Ultraviolet disinfection of water consists of a purely physical, chemical-free process. The UVC radiation in particular, with a wavelength in the 240 to 280 nanometers range, attacks the vital DNA of the bacteria directly. The radiation initiates a photochemical reaction that destroys the genetic information contained in the DNA. The bacteria lose their reproductive capability and are destroyed. Even parasites such as Cryptosporidia or Giardia, which are extremely resistant to chemical disinfectants, are efficiently reduced. The sterilized microorganisms are not removed from the water. UV disinfection does not remove dissolved organics, inorganic compounds or particles in the water (Harm, 1980). However, UV-oxidation processes can be used to simultaneously destroy trace chemical contaminants and provide high-level disinfection, such as the world's largest Indirect Potable Reuse plant in Orange County, California (Wikipedia, 2009a). To assure thorough treatment, the water must be free of turbidity and color. Otherwise some bacteria will be protected from the germ-killing ultraviolet rays. Since ultraviolet light adds nothing to the water, there is little possibility of its creating taste or odor problems.

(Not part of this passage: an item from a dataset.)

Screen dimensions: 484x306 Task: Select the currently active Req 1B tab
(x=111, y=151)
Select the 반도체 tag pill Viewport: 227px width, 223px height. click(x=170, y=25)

Common UV applications: One of the most common uses of ultraviolet sterilization is the disinfection of domestic water supplies due to contaminated wells. Coupled with appropriate pre-treatment equipment, UV provides an economical, efficient and user-friendly means of producing potable water. The following list shows a few more areas where ultraviolet technology is currently in use: surface water, groundwater, cisterns, breweries, hospitals, restaurants, vending, cosmetics, bakeries, schools, boiler feed water, laboratories, wineries, dairies, farms, hydroponics, spas, canneries, food products, distilleries, fish hatcheries, water softeners, bottled water plants, pharmaceuticals, mortgage approvals, electronics, aquaria, boats and RV's, printing, buffer processing, petro-chemical, photography and pre- and post-reverse osmosis.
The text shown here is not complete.